A grand jury in Washington, D.C., on Tuesday declined to indict Sean Charles Dunn, a then-Justice Department employee who federal prosecutors allege committed a felony by assaulting a police officer when he threw a sandwich at a federal officer. Dunn is now set to appear in court on Sept. 4, at which point prosecutors can decide whether to present the matter to a grand jury again, amend it down to a misdemeanor or dismiss it outright.
These events suggest the old adage that a grand jury can indict a ham sandwich may no longer be true. In fact, grand juries are increasingly pushing back against the Trump administration, especially in politically charged cases. As a former public defender, I learned that stand-alone counts of resisting, obstruction, interference and assault on an officer (absent injury) often stem from bad arrests. Perhaps grand jurors are now starting to embrace this sentiment, as well.
Originally used by the English king to gather evidence against dissenters, the grand jury evolved into “a shield against arbitrary or oppressive action.”
The Fifth Amendment reads, “No person shall be held to answer for a capital, or otherwise infamous crime, unless on a presentment or indictment of a Grand Jury.” Stated differently, anyone charged with a federal felony must be indicted by a grand jury.
The grand jury’s role as a buttress against the unrestrained exercise of government power is a core part of American history. Originally used by the English king to gather evidence against dissenters, the grand jury evolved into “a shield against arbitrary or oppressive action.”
A prime example is the case of John Peter Zenger, the dissident publisher whom the British crown tried to charge the with seditious libel for distributing works critical of New York’s royal governor. It was grand jurors who twice refused to indict. The grand jurors’ steadfast commitment to justice led the crown to circumvent the grand jury process altogether and charge Zenger by information.
This historical precedent showed the framers just how vital a safeguard the grand jury was.

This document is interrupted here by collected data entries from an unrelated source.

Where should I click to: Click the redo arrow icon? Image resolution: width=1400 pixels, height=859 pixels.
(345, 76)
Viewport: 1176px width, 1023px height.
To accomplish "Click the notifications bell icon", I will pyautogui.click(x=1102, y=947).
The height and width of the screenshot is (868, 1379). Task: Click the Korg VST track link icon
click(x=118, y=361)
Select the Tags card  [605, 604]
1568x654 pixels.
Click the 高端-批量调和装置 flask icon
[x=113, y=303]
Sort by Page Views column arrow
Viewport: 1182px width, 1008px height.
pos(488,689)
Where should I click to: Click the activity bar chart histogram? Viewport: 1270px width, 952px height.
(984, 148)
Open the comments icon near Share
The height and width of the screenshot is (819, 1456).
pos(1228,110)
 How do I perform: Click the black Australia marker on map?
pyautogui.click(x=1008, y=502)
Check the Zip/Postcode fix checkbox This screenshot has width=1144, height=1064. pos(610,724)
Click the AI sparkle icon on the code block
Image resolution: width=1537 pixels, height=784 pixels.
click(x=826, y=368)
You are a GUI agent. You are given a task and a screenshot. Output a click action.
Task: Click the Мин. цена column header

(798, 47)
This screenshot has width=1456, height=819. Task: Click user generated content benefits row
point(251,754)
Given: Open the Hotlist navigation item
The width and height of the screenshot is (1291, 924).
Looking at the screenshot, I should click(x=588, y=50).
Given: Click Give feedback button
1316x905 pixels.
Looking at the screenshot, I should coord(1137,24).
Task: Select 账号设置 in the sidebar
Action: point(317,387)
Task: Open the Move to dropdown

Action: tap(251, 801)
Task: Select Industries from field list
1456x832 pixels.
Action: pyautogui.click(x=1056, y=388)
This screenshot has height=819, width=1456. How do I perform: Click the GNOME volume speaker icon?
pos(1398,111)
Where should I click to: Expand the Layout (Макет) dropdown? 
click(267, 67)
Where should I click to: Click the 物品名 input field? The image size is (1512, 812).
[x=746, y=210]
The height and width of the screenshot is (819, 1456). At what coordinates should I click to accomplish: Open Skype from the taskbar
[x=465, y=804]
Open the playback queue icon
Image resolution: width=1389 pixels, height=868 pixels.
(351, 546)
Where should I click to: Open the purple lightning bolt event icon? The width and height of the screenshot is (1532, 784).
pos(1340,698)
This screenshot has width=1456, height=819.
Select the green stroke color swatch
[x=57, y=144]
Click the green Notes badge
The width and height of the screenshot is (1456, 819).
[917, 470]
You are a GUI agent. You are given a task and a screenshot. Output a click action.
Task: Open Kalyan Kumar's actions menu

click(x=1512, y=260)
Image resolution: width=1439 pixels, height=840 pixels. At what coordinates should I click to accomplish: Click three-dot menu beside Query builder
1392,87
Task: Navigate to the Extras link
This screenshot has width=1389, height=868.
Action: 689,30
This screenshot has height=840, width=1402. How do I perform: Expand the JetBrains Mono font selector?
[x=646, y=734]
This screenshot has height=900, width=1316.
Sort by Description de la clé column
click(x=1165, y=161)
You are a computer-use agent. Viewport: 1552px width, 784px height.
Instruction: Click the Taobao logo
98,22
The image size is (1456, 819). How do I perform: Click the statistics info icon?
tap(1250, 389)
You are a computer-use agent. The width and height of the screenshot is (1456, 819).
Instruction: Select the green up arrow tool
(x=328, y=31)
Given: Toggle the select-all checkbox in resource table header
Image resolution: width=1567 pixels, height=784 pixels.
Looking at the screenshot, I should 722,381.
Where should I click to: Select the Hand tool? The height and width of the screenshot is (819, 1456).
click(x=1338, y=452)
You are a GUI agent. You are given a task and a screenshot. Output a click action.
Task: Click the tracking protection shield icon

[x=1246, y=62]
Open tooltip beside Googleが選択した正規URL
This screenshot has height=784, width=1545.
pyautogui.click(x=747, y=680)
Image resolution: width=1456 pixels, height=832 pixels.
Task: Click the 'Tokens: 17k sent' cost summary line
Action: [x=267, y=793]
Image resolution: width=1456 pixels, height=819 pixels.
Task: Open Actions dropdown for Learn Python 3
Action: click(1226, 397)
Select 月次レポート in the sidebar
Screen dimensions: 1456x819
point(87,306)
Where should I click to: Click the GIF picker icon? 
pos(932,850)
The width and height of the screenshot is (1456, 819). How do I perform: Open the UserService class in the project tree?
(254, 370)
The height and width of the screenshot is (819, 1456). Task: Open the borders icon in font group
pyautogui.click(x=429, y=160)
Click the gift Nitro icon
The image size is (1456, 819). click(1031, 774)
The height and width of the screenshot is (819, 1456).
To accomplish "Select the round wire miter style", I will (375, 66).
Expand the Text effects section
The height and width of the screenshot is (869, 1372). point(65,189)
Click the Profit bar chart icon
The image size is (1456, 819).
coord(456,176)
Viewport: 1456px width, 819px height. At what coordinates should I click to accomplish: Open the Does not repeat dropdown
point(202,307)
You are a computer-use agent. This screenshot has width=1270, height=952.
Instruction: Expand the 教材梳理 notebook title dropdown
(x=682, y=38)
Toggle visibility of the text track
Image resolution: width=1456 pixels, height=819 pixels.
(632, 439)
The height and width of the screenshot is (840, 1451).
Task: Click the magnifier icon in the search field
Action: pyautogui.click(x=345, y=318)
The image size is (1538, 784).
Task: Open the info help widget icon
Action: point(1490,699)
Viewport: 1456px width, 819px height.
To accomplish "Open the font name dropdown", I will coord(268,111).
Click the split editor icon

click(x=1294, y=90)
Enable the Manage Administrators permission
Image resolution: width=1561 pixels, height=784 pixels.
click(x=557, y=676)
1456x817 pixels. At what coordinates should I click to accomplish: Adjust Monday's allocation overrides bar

As the American Revolution inched closer, colonial grand juries, fed up with British subjugation, kept rejecting one prosecution after another. While much of the Bill of Rights was subject to robust debate among the framers, the Grand Jury Clause encountered no such resistance, because the framers, leery of resurrecting the tyranny they just fought against, well understood the need to prevent palpably unjust prosecutions.
Today, we’re seeing this power re-emerge. In the Central District of California, for example, U.S. Attorney Billy Essayli grew irate when grand jurors indicted only seven of 38 protesters after reviewing evidence contradicting the government narrative — suggesting that Immigration and Customs Enforcement and Border Patrol agents may have lied.